**WHAT THIS TASK INVOLVES**
Below are the entries; give again exactly the lines from the one mentioning "Place cursor after the word novel" through the one mentioning "Given: Open the Action menu", inclusive.

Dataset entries
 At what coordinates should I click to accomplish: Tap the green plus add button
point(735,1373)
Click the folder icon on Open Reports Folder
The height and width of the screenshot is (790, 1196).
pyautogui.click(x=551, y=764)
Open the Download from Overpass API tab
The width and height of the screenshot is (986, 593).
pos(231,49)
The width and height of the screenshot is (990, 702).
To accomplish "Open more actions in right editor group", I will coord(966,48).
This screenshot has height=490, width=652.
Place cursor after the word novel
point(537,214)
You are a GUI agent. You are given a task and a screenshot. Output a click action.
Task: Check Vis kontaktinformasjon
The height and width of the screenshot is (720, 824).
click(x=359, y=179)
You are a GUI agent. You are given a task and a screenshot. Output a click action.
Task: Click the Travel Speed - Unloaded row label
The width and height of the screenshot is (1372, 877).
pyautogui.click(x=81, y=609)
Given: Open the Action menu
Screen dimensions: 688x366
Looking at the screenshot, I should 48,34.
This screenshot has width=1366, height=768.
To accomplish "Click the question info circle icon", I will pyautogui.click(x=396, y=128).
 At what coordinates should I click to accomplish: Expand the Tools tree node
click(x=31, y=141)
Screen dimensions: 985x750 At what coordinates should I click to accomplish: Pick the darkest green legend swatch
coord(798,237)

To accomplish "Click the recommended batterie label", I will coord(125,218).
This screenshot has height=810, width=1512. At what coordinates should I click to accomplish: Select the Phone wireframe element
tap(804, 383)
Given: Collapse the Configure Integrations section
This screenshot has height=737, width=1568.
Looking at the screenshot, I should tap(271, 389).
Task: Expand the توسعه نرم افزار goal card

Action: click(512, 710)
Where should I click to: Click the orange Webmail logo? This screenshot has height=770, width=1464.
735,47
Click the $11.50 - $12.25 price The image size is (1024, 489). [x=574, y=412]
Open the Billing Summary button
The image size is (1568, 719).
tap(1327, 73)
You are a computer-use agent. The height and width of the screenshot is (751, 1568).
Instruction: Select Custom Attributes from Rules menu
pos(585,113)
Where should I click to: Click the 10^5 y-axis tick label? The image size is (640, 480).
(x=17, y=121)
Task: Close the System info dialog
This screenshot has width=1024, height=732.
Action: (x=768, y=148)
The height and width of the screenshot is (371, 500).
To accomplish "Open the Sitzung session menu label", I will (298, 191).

**REPLY TO THE TASK**
Place cursor after the word novel
point(537,214)
You are a GUI agent. You are given a task and a screenshot. Output a click action.
Task: Check Vis kontaktinformasjon
The height and width of the screenshot is (720, 824).
click(x=359, y=179)
You are a GUI agent. You are given a task and a screenshot. Output a click action.
Task: Click the Travel Speed - Unloaded row label
The width and height of the screenshot is (1372, 877).
pyautogui.click(x=81, y=609)
Given: Open the Action menu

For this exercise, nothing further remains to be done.